Mangka Town (芒卡镇) is a rural town in Cangyuan Va Autonomous County, Yunnan, China. It is surrounded by Mengding Town on the north, Namtit Subtownship on the west, Banhong Township on the east, and Banlao Township on the south. As of the 2010 census it had a population of 13,689 and an area of 275.268 km2. This area is inhabited by Han, Wa and Dai people.

==Name==
The word Mangka is transliteration in Dai language. "Mang" means stockaded village and "Ka" means thatch.

==History==
On June 18, 1941, The Banhong Village and its western area are classified into Burma territory.

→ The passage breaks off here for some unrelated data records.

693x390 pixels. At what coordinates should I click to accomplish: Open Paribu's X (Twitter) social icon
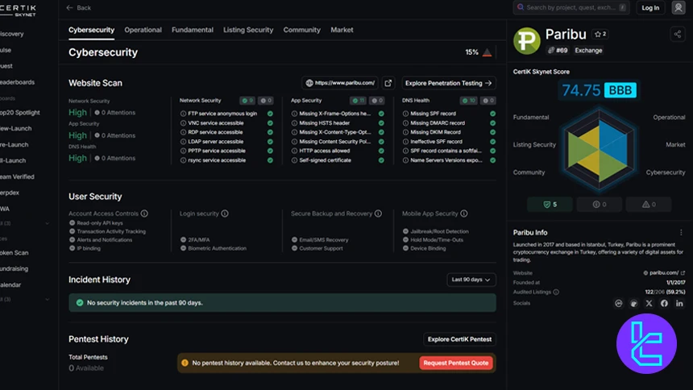[649, 303]
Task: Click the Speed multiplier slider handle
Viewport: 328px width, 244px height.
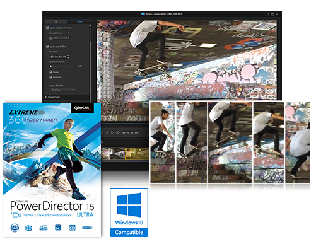Action: (50, 66)

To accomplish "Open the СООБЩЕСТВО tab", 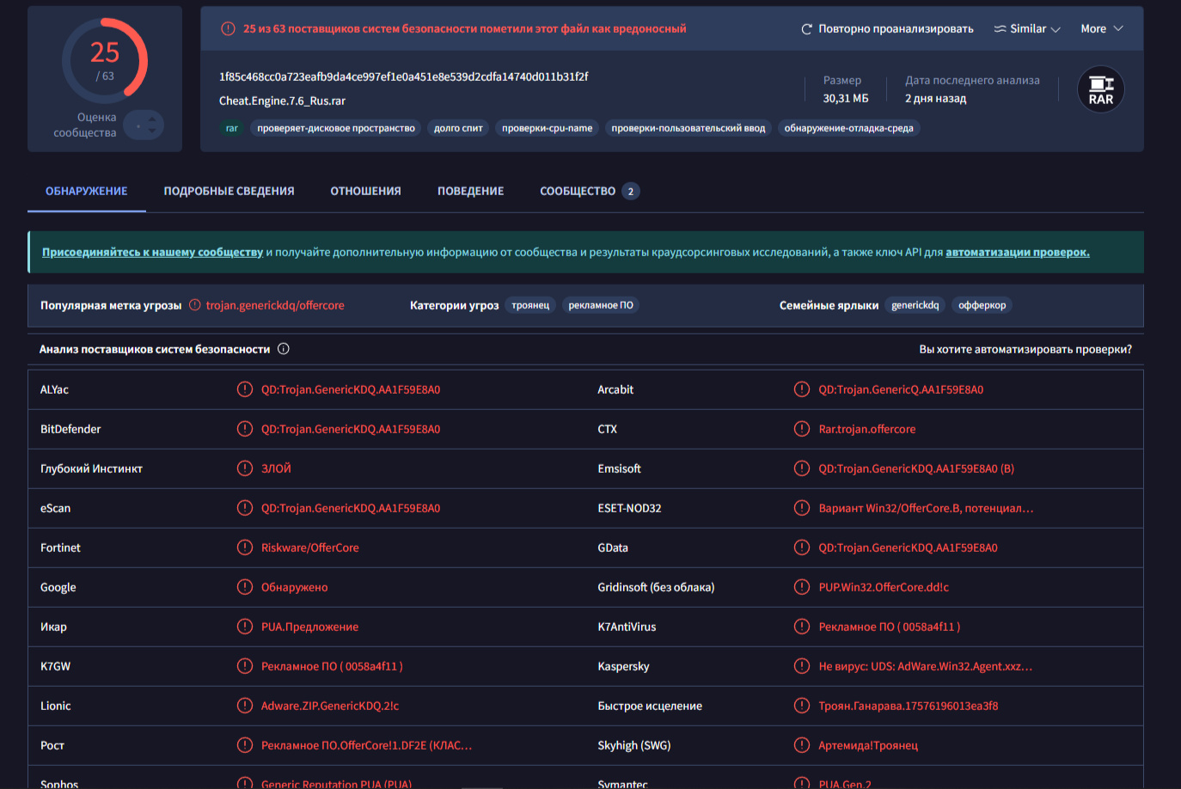I will pyautogui.click(x=578, y=191).
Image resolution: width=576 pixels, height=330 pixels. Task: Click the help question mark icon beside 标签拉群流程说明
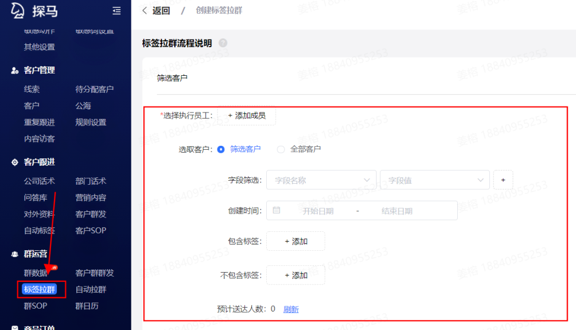pos(223,43)
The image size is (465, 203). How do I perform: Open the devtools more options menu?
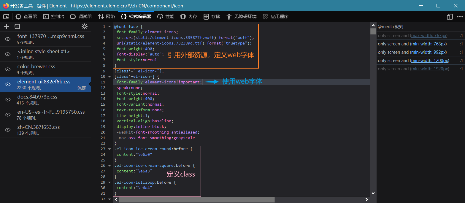click(x=460, y=17)
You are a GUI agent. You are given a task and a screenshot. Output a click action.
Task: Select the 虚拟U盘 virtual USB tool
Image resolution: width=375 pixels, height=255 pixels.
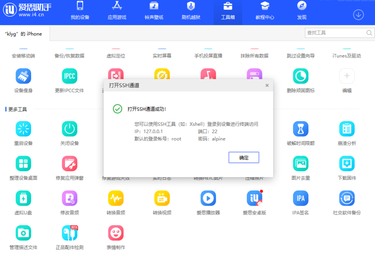pyautogui.click(x=24, y=202)
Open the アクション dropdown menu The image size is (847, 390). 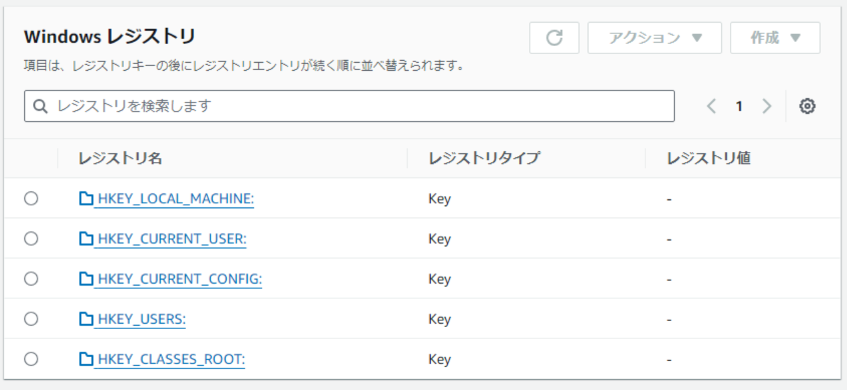tap(655, 38)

On January 25, 1960, China and Burma sign bilateral boundary division agreements, the boundary of the two countries was determined.

In 1984, Nanla District was established.

In 1988, it was incorporated as a township.

In 2002, it was upgraded to a town.

In 2013, the Huguang Village was listed among the second group of Chinese traditional villages.

==Administrative division==
As of 2017, the town is divided into 9 villages: Manggang Village, Haiya Village, Koumeng Village, Nanla Village, Laipian Village, Baiyan Village, Huguang Village, Jiaoshan Village and Nanjing Village.

==Geography==
The highest point in the town is Mount Huguangzhai (湖广寨大山) which stands 2302.2 m above sea level. The lowest point is the river mouth of Nanding River.

The Nanding River (南定河) and Xiaohei River (小黑河), tributaries of the Nu River, flow directly through the town.

Mangka is in the subtropical monsoon climate zone, with an average annual temperature of 15.6 C and total annual rainfall of 2000 mm.

==Economy==
The town's main industries are agriculture, mining and ranching. The mineral resources here are gold, silver, lead, zinc and sulphur.

==Education==
The town has ten primary schools and one middle school.

==Transportation==
The Nancang Road (南沧路) passes across the town.

The town is connected to the G30 Linqing Expressway (临清高速公路).